We can only answer the question of what we should do, the philosopher Alistair MacIntyre said, if we can answer the question of which stories we are part of. We aren’t authors of our own lives so much as weavers of tales that extend before and beyond us.
This week I was at Chester’s new theatre, Storyhouse, as one of the speakers for an event called Murmurations – a mix of inspiring stories, experiences and provocations designed to stimulate people’s imaginations and encourage new thinking. So in preparation for the event I got thinking about Alistair McIntyre’s comment on story.
Another philosopher, Paul Ricoeur, talks about the present moment as a time of crisis, caught between the ‘surpassed past’ and the ‘fleeing future’. Trying to understand what place (and associated ideas of home and rootedness) means in a Britain caught in the crucible of Brexit highlights that sense of crisis, but also the sense of possibility that crisis entails.
Too often our stories of place have been sanitised and used to sell economic growth and real estate development. In Jerusalem, a city characterised more than most by troubled and contested stories of origin and ownership, I found a high-end development of apartments sold with the slogan ‘Welcome to the neighbourhood. We’ve been expecting you for 3,000 years.’ I wondered who the ‘you’ might be – or, more pertinently, might not be.
Similarly with our stories of the future. Characterised by narratives of dystopia and apocalypse, or by naive technofixes of ‘smart cities’, they remove the doubt and dignity of our bounded human agency in favour of big-screen simplicity.
Caught in this prolonged moment of uncertainly, I suggested it’s time for utopian thinking. Utopia holds up a kind of mirror to our world, presenting it as both the same and radically different, asking penetrating questions of the way humans arrange their lives. As Ricoeur says in his essay on imagination:
It is indeed starting from this strange spatial extraterritoriality – from this nonplace, in the literal sense of the word – that we are able to take a fresh look at our reality; hereafter, nothing about it can continue to be taken for granted.
To be utopian means starting with the imagination. In my slot at the Storyhouse I talked of four ways of using imagination productively.
First, there’s imagination from. Our imaginaries don’t appear from nowhere: they draw on our experiences and the stories we tell about our lives, and the stories of others that shape our lives – other people, other places, and, more importantly than we tend to realise, the other species with whom we share our planet. Those stories offer material and insights from which we can imagine alternative futures.

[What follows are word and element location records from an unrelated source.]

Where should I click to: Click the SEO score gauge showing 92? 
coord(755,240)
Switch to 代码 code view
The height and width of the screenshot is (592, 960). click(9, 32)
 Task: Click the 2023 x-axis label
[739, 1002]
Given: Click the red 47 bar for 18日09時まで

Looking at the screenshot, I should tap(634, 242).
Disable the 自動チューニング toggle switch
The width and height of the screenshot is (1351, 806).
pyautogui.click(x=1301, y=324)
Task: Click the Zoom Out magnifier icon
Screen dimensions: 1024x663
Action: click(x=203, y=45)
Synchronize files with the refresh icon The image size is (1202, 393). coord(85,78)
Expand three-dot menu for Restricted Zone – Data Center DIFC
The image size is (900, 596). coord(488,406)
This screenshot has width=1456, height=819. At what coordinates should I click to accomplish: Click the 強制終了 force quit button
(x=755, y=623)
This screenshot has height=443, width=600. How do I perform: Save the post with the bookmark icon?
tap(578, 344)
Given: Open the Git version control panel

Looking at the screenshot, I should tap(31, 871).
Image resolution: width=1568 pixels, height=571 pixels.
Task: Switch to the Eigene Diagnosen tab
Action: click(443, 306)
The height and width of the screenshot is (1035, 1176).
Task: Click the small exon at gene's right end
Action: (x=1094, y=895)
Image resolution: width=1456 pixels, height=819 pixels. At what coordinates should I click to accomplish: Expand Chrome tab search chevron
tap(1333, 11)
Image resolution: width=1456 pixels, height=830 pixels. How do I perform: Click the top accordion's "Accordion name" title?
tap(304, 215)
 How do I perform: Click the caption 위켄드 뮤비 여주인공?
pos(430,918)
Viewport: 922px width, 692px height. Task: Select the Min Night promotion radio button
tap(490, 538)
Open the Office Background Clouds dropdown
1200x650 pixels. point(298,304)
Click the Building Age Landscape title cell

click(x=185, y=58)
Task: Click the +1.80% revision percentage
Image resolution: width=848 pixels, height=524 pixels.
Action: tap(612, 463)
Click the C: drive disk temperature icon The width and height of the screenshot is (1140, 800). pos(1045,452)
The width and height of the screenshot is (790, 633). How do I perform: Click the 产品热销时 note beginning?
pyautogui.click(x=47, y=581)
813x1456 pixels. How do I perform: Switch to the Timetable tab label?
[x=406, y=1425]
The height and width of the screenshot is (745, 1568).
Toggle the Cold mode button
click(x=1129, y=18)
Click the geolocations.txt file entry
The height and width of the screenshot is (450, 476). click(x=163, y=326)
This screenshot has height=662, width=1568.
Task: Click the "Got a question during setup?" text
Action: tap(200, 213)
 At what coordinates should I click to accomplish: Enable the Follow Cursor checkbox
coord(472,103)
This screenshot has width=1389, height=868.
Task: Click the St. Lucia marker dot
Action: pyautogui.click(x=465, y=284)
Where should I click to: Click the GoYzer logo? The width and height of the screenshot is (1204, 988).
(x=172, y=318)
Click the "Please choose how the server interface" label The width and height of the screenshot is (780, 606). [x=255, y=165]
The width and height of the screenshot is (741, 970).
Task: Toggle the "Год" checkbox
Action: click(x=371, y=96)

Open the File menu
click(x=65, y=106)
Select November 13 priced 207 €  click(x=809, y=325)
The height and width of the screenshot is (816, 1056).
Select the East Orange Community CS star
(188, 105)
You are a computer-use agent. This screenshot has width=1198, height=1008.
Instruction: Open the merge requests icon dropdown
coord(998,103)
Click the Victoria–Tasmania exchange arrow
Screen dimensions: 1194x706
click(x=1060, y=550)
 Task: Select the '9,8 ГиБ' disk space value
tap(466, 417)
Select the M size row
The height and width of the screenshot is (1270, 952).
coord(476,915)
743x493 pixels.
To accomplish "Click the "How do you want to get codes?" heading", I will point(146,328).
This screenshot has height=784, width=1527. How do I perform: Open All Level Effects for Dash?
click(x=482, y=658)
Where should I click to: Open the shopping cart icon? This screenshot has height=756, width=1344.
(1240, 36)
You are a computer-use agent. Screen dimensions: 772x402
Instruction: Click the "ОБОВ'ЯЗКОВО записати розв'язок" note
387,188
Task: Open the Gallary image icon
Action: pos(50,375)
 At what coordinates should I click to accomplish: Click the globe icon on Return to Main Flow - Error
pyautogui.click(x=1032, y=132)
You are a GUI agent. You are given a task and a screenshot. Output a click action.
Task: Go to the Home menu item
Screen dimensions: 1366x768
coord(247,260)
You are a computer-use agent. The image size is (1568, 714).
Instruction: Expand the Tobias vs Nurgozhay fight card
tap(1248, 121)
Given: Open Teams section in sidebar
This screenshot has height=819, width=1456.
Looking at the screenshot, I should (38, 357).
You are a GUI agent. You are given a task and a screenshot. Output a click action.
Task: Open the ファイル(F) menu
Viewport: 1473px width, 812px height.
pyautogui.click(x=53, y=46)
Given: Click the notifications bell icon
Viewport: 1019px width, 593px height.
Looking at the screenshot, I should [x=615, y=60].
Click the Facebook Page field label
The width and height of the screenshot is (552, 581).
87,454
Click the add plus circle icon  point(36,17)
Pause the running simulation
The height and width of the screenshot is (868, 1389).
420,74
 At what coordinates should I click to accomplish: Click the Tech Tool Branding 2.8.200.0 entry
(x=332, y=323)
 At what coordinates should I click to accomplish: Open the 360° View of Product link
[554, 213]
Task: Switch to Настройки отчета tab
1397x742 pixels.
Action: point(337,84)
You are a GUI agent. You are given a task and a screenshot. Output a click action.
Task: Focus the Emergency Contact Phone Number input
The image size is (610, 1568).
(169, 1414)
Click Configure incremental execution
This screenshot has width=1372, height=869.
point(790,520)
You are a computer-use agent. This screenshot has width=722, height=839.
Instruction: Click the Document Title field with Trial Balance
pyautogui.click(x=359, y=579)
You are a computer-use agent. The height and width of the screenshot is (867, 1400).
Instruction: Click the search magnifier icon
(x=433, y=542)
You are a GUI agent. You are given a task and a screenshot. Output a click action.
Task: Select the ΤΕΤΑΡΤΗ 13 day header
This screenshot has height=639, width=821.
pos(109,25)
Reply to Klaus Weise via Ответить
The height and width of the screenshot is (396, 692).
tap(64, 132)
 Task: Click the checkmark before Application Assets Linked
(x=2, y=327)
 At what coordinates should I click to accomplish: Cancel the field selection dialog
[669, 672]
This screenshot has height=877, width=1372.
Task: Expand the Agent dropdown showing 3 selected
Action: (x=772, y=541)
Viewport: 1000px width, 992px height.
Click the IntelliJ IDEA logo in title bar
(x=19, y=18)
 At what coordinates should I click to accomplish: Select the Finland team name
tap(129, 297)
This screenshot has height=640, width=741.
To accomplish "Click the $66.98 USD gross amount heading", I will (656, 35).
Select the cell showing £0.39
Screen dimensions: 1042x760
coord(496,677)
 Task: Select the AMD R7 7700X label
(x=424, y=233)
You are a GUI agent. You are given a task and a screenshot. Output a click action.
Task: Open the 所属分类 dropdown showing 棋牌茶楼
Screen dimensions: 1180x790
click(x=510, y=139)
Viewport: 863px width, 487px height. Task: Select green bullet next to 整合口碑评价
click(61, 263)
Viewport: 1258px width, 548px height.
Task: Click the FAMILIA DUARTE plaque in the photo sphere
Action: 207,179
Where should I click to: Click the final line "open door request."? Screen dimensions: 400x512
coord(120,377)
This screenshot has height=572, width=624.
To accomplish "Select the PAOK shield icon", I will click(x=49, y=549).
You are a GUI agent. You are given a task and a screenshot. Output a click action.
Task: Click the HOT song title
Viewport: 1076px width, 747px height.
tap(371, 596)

Then there’s imagination of. What can we imagine? How far are we prepared to diverge from what we see around us? What else might be possible in the degraded and neglected spaces of our cities, or the ecologically damaged fields, hills and watercourses that surround and shape them?
Third, there’s imagination for. Who is included in our vision? Who have we left out and why? Again, if we see our world in terms of the coexistence and co-evolution of humans and other species, how far might we extend our imagination beyond a paradigm of anthropocentric resource extraction and exploitation?
Finally, and perhaps underplayed in contexts where we seek hope and inspiration, is a need to talk about imagination against. How can we use our utopias, as utopian writers such as William Morris did in News From Nowhere, to critique and challenge the world we see around us and the priorities we see exercised in planning, decision-making and the political marketing that tends to masquerade as democracy? After all, there are plenty of people and organisations who are heavily invested in not leaving future generations a better world if it threatens their economic models and revenue streams.
Applying that imagination – in urban planning, in consumer choices, in political decisions, in the use of our time and energy – may be utopian. There is unlikely to be an immediate payback. But utopian thinking might also be the most practical thing we can do. It might generate better stories.